I just mentioned the problems in one project. I have another private project that is equally filled with errors. Please revert this change.

I don't think this breaking change is justified. Try to parse the following:

  myProc arg1, arg2:   #C0-> myProc(a1, a2, stmt)
    doSomething
  myProc arg1 arg2:    #C1-> myProc(a1(a2), stmt)
    doSomething
  myProc arg1 do:      #C2-> myProc(a1, stmt)
    doSomething        #       WAS: myProc(a1(stmt))
  myProc(arg1)arg2:    #C3-> myProc(a1)(a2, stmt)
    doSomething
  myProc(arg1)do:      #C4-> myProc(a1, stmt)
    doSomething
  myProc(arg1 arg2:    #C5-> ObjConstr(myProc(a1(a2): ident))
    doSomething
    )
  myProc(arg1 do:      #C6-> myProc(a1(stmt))
    doSomething
    )
  myProc arg1 arg2 do: #C7-> myProc(a1(a2), stmt)
    doSomething        #       WAS: myProc(a1(a2(stmt)))
  myProc arg1,arg2 do: #C8-> myProc(a1, a2, stmt)
    doSomething        #       WAS: myProc(a1, a2(stmt))
  • To restore the previous behavior of the call C2, you need to use the relatively uglier C6.
  • The command call syntax of Nim evaluates from right to left. The previous behavior of C2 is more consistent.
  • The previous behavior of C7 and C8 is more consistent and understandable.
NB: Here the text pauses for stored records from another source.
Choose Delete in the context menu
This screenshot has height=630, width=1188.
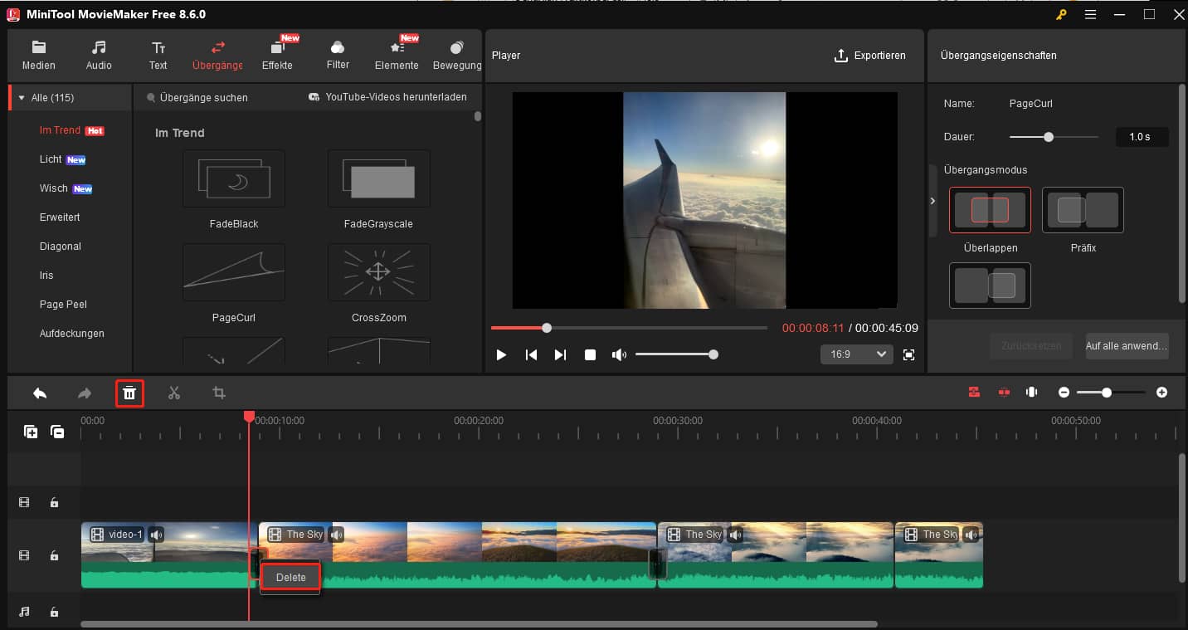[290, 576]
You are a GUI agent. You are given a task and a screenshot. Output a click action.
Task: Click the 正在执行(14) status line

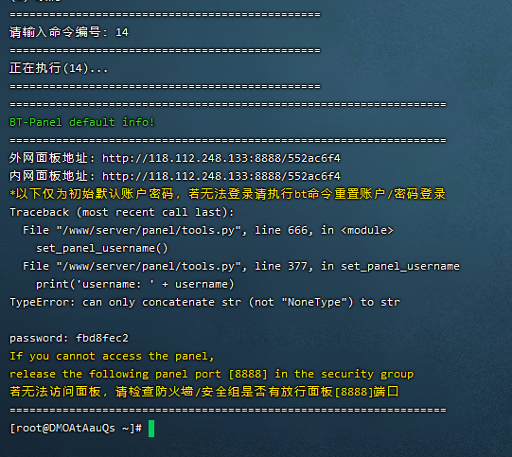click(x=59, y=68)
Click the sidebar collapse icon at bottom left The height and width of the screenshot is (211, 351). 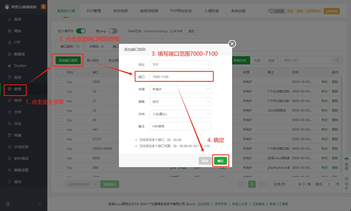pyautogui.click(x=8, y=204)
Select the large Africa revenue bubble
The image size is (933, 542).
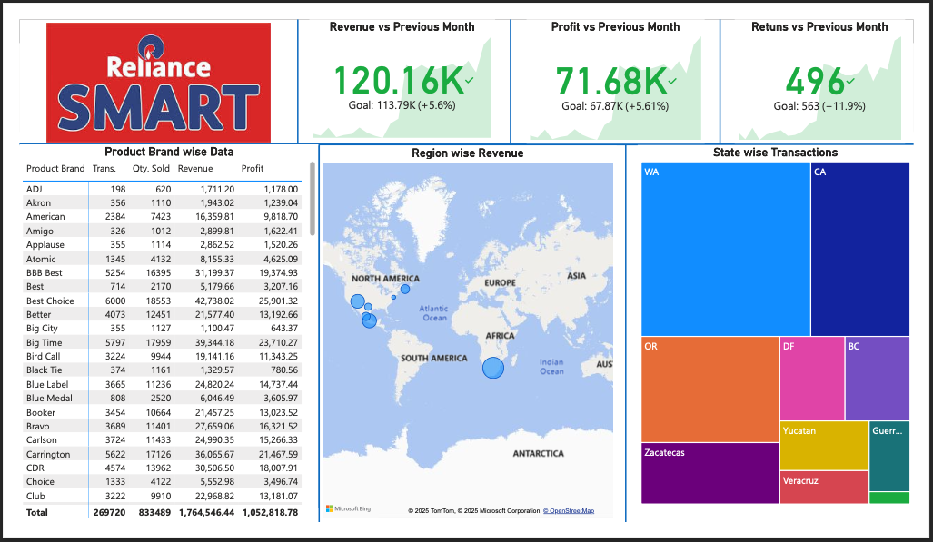tap(492, 368)
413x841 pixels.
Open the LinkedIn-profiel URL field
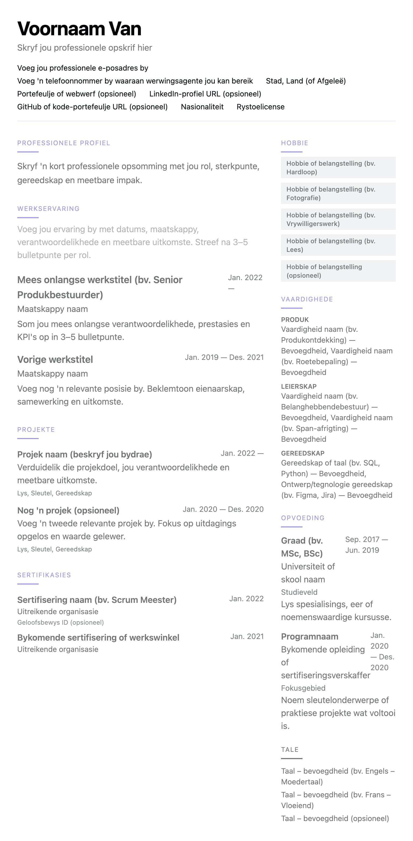coord(205,94)
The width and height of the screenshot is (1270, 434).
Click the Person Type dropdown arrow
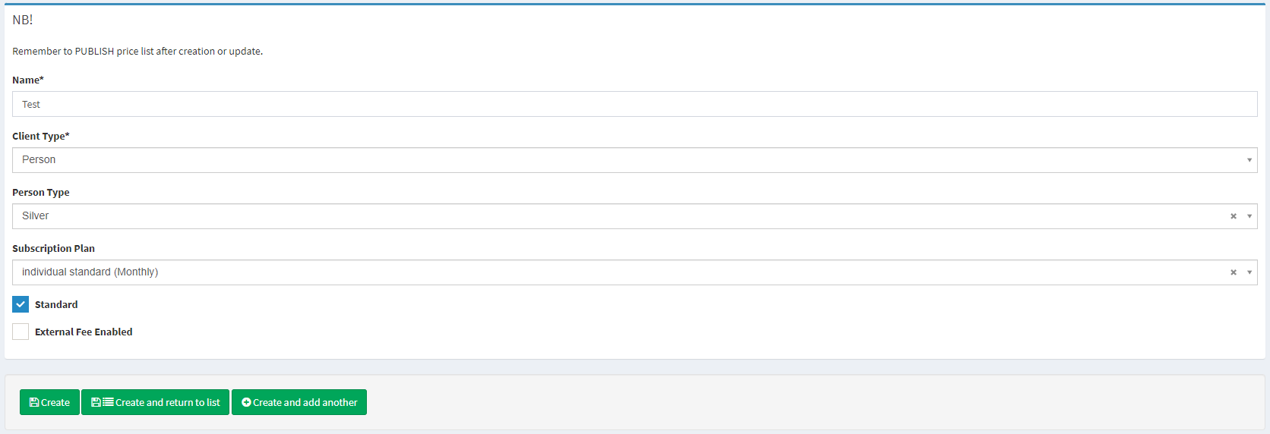[x=1249, y=216]
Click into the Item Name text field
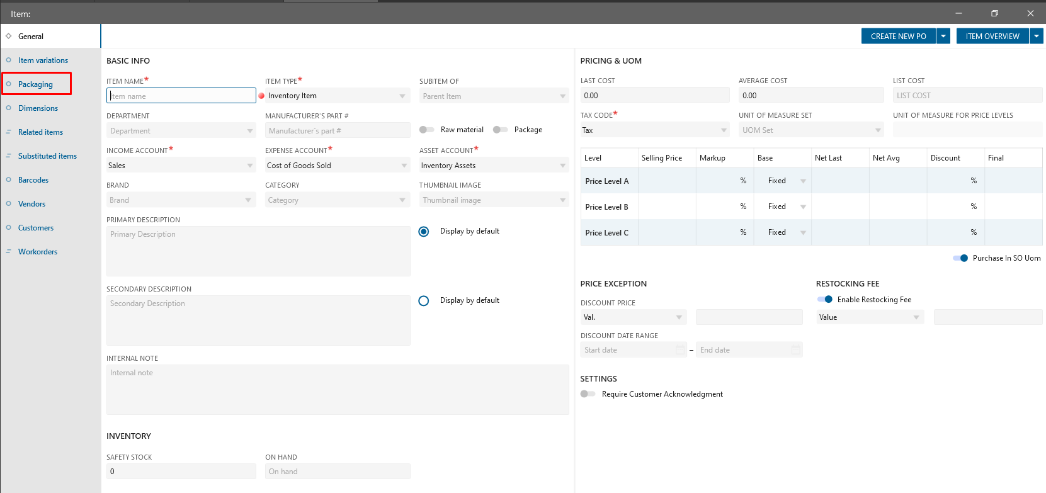1046x493 pixels. 181,96
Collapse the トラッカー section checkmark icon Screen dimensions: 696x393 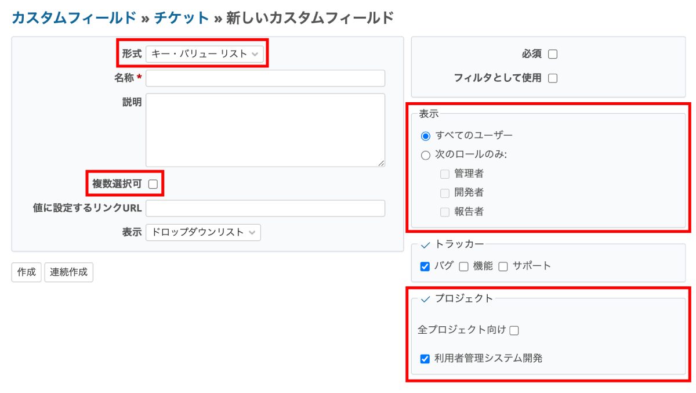click(x=425, y=245)
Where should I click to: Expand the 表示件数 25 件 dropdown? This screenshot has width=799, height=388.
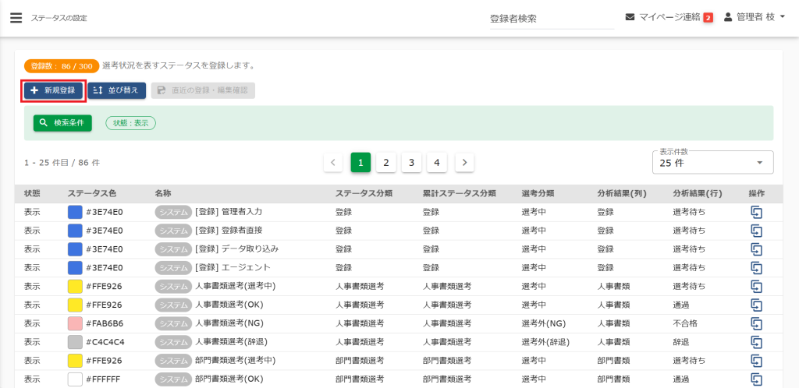(712, 162)
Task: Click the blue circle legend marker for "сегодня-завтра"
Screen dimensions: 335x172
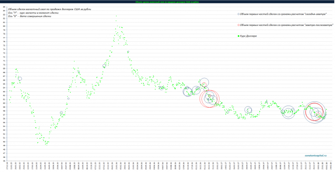Action: click(239, 14)
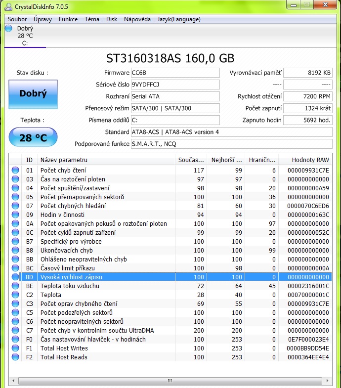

Well I like to disagree. Whenever I need the do notation, I need to pass the result to something else. Naked statements with a do notation simply don't exist. Therefore I am now forced to put braces everywhere. I normally would not mind to put braces, but nim is indentation based, and I think it's extremely ugly to have braces around indentation based blocks everywhere.

As discussed in the other thread, the main rationale for the change is that the language should not treat differently statements like:

foo:
  ...

foo do:
  ....

bar(x):
   ...

bar x:
   ...

bar x do:
   ....

Doing otherwise seems inconsistent with the nkCommand syntax.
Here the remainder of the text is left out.